If one or two pass, you may have either product strength or market interest, but not both.
If most pass, you are closer than you think, and your job is to remove friction, not reinvent the company.
How founder-market fit hides in plain sight
Why founder-market fit is often misunderstood

Founder-market fit is not about your resume.
It is about how naturally you understand the problem space. It shows up in how you talk, what you notice, and which trade-offs feel obvious to you.
Strong founder-market fit makes learning faster. Weak founder-market fit makes every insight expensive.
Signs you have strong founder-market fit
You can predict objections before they are spoken. You know where projects fail inside companies. You understand which constraints matter and which do not.
When a buyer explains their problem, you do not need a long explanation. You have seen versions of it before.
This does not mean you are always right. It means you are rarely surprised.
Signs you may be forcing it
If every call feels new, confusing, and draining, that is a signal.
If you keep changing your explanation because buyers do not “get it,” the issue may not be messaging. It may be distance from the real problem.
This does not mean you should quit. It means you should narrow your focus to a part of the market you understand deeply.
Why founder-market fit affects IP quality
When you deeply understand a domain, your inventions are better.
Your patents are not generic. They reflect real constraints, real workflows, and real edge cases.
This is another reason Tran.vc works closely with technical founders. They help translate deep, lived understanding into strong, defensible IP early, before noise creeps in. You can apply anytime at https://www.tran.vc/apply-now-form/
How to know which fit you have right now
When demand is ahead of delivery

If customers push you to move faster, involve others, and define outcomes, but you feel behind technically, demand is ahead.
Your focus should be reliability, trust, and narrowing scope. Do not chase new features. Make the core work every time.
This is also the moment to protect your core method, because it is now visible and valuable.
When delivery is ahead of demand
If the product works well but buyers hesitate, your focus should be on pain, buyer type, and offer shape.
Spend less time improving the system and more time sitting in the buyer’s world.

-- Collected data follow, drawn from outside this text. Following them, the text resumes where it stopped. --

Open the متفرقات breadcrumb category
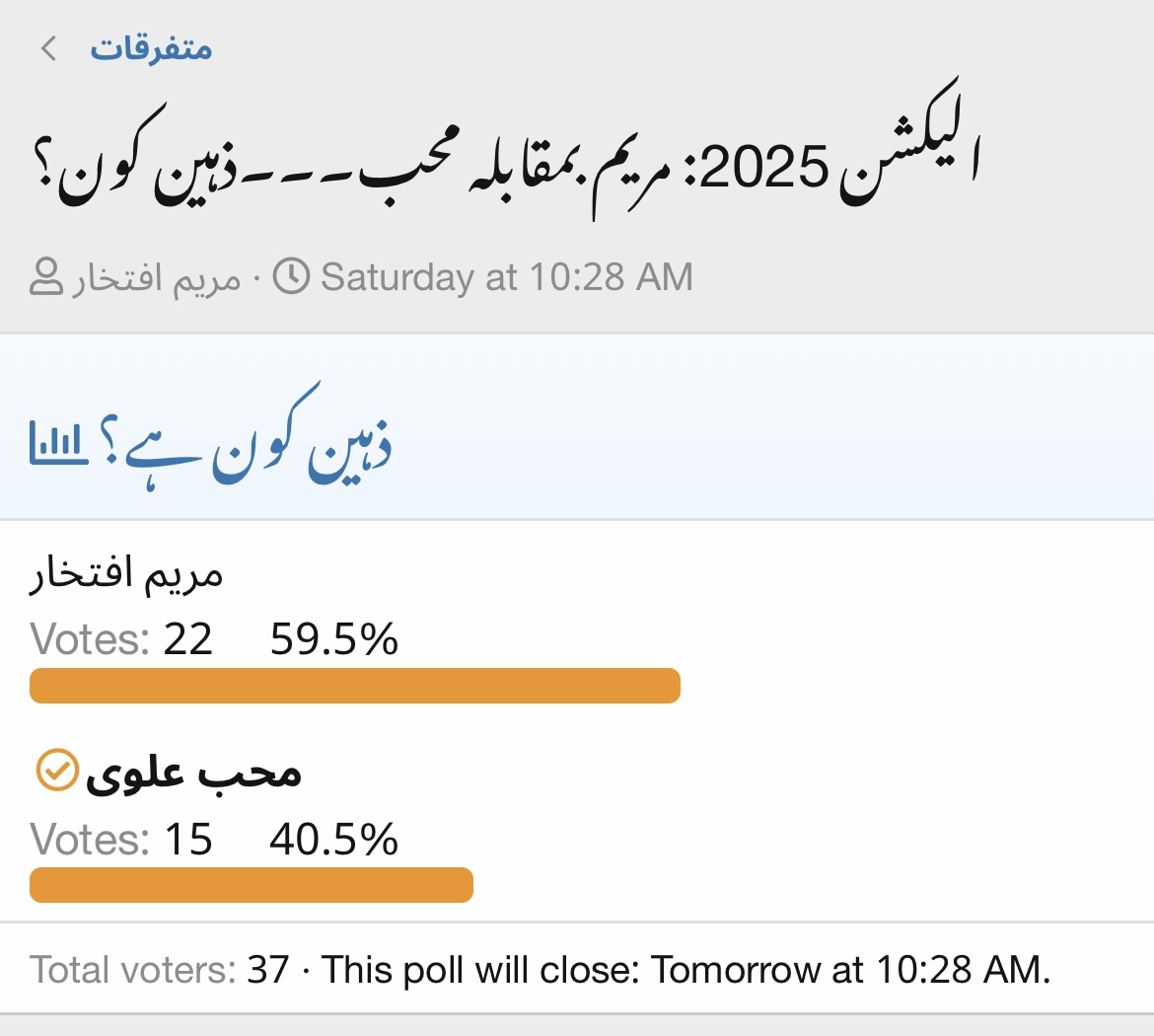Viewport: 1154px width, 1036px height. tap(151, 48)
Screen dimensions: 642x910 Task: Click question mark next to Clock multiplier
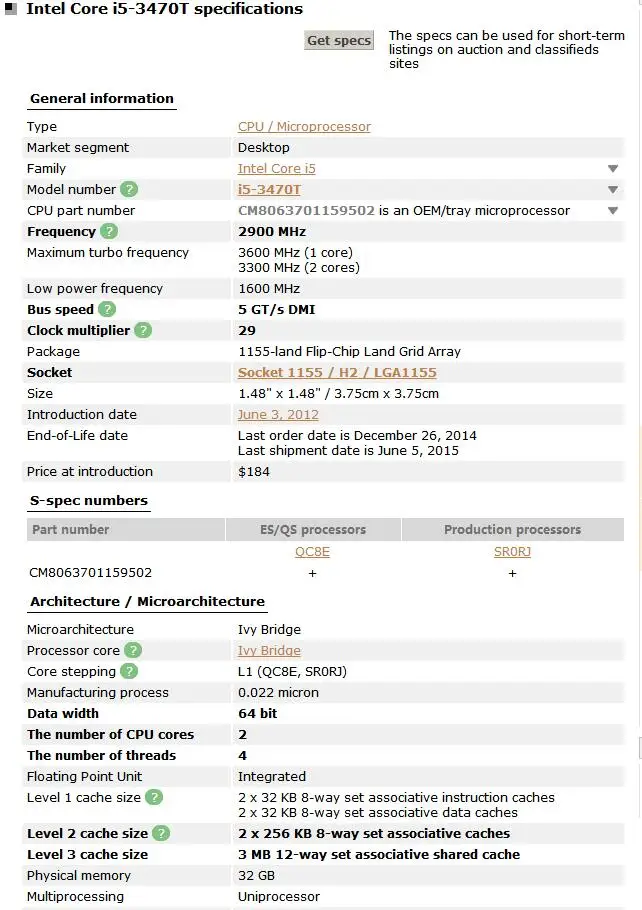tap(143, 330)
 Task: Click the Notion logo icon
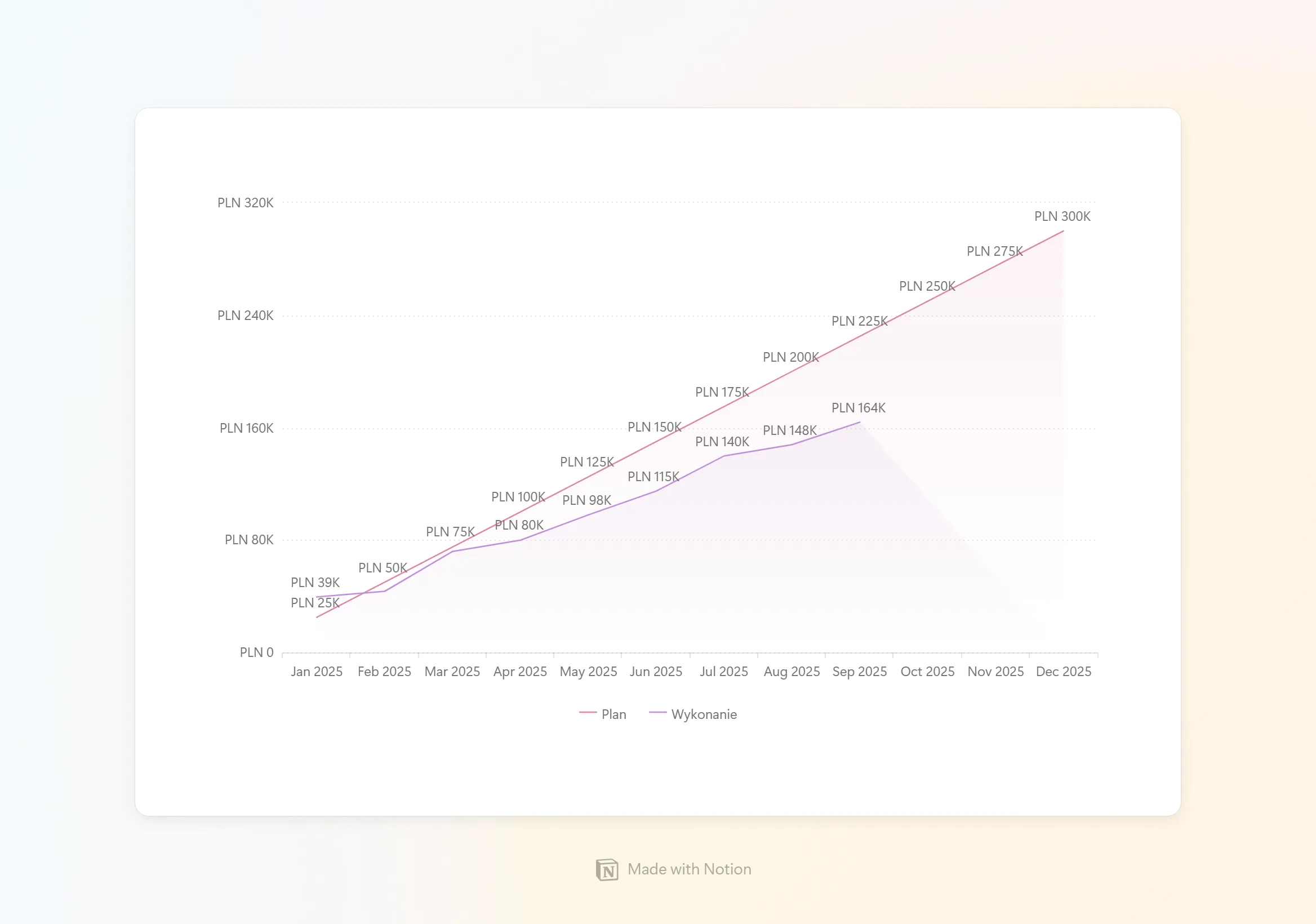click(607, 869)
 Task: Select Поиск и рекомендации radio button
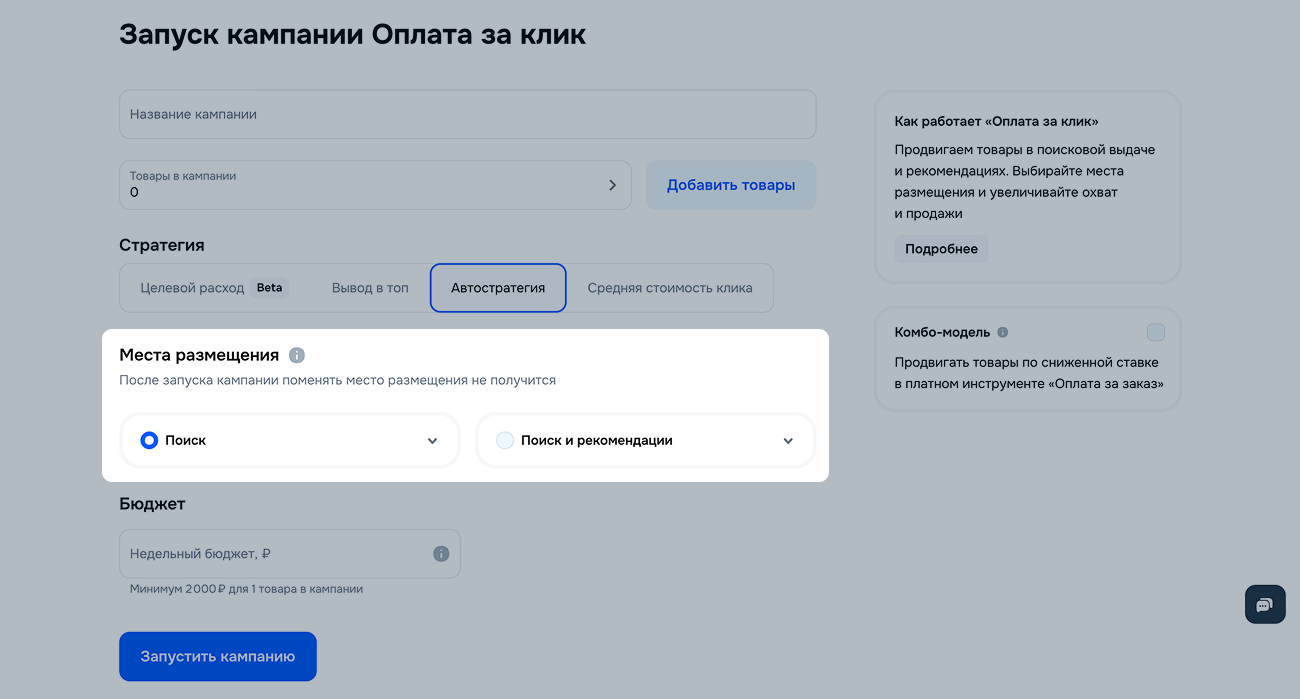tap(505, 440)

Watch the workflow. Learn where money moves.
Small changes in positioning can unlock real pull.
When neither is ahead
If nothing pulls and nothing closes, stop expanding.

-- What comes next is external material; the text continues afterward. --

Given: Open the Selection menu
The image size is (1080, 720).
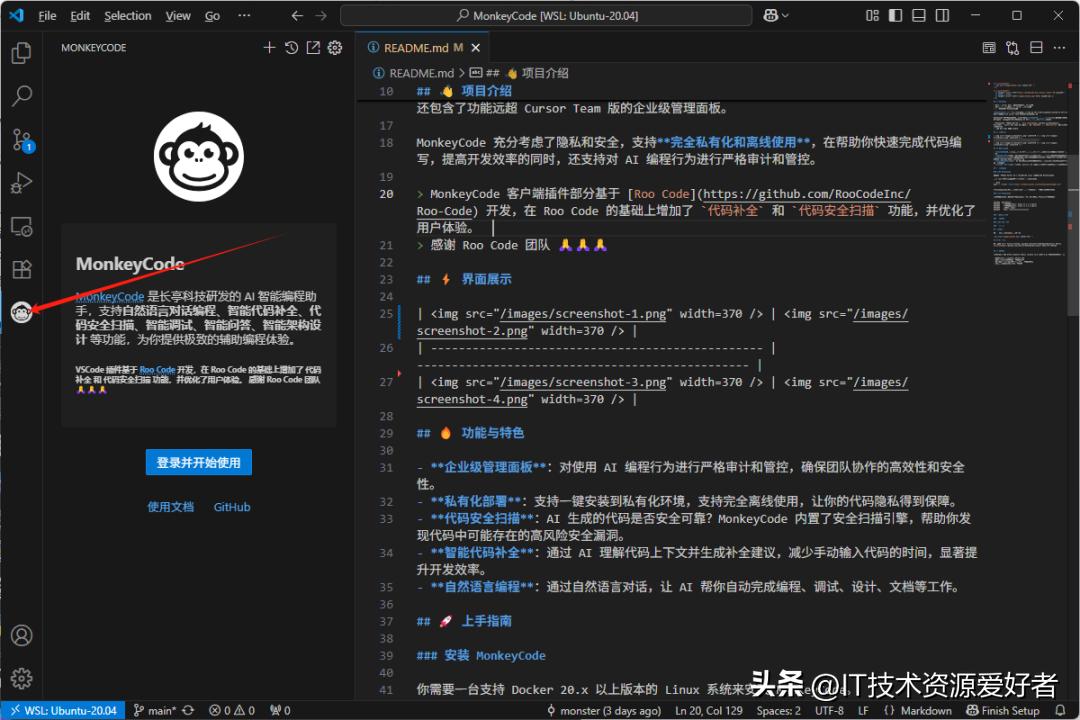Looking at the screenshot, I should pos(127,15).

Reduce the problem. Reduce the scope. Reduce the promise.
Find the smallest painful job you can own. Build for that. Test again.
A simple weekly reflection that keeps you honest
At the end of each week, write down one sentence: “This week, a buyer did X without us pushing.”

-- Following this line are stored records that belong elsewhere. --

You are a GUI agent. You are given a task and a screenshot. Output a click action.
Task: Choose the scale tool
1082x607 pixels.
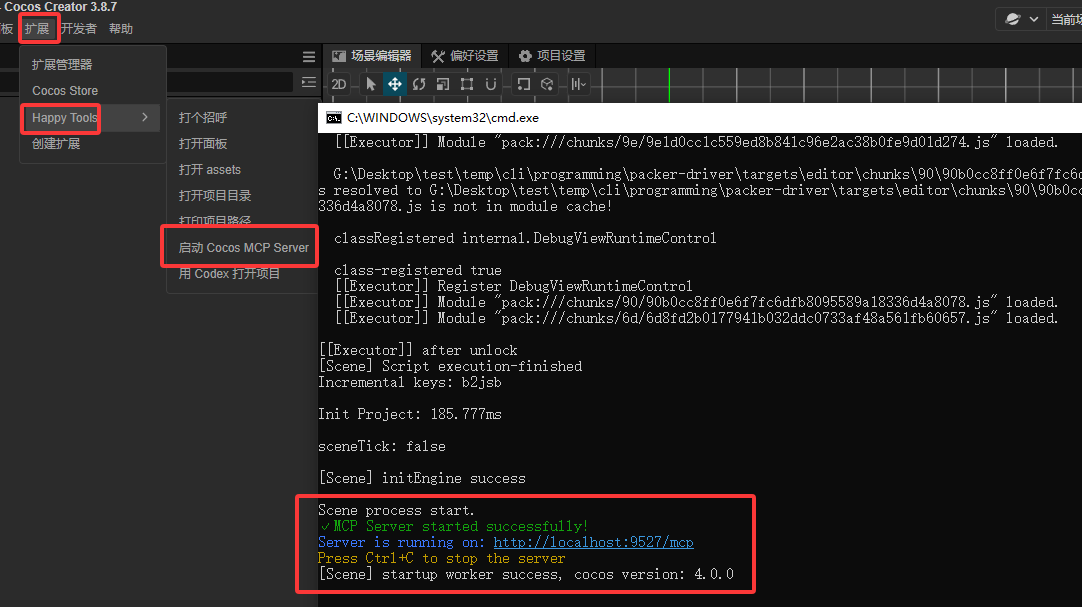click(443, 84)
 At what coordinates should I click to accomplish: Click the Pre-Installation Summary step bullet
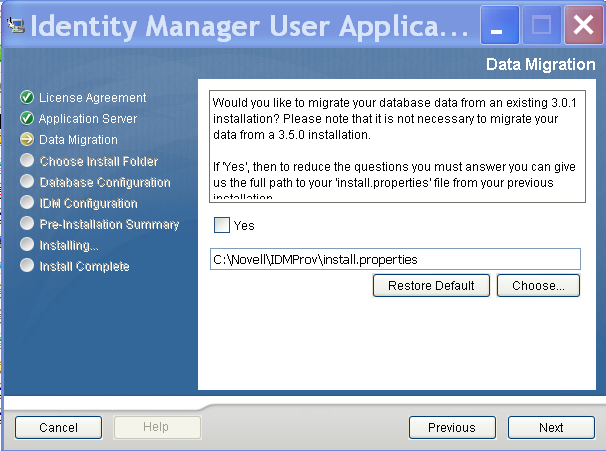coord(27,224)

If you cannot write that sentence, you are likely relying on hope, not fit.
Where IP fits into every stage of this journey
IP is not a reward for success

Many founders think patents come after traction.
In deep tech, that is backwards. The invention often happens before traction. The risk is losing it while you search for fit.
IP is not a trophy. It is a safety net and a lever.
How IP helps when you have either fit
If you have market pull, IP turns urgency into leverage. Investors see a moat forming, not just demand.
If you have product strength, IP buys you time. You can test markets knowing your core work is protected.
Why Tran.vc is designed for this exact moment
Tran.vc does not just write patents. They help you decide what is worth protecting and when.
They invest up to $50,000 in in-kind patent and IP services, working directly with technical founders who are still early but building real things.
If you are figuring out fit and do not want to lose the value of what you invent along the way, you can apply anytime at https://www.tran.vc/apply-now-form/
Closing perspective: fit is not a feeling
What fit really feels like

Fit does not feel like excitement. It feels like less resistance.
Things still break. Work is still hard. But progress feels earned, not forced.
The founder’s real job
Your job is not to convince the world you have fit.
Your job is to run honest tests, listen to behavior, and protect the value you create while you learn.
If you do that well, fit shows up clearly. And when it does, you will be ready for it.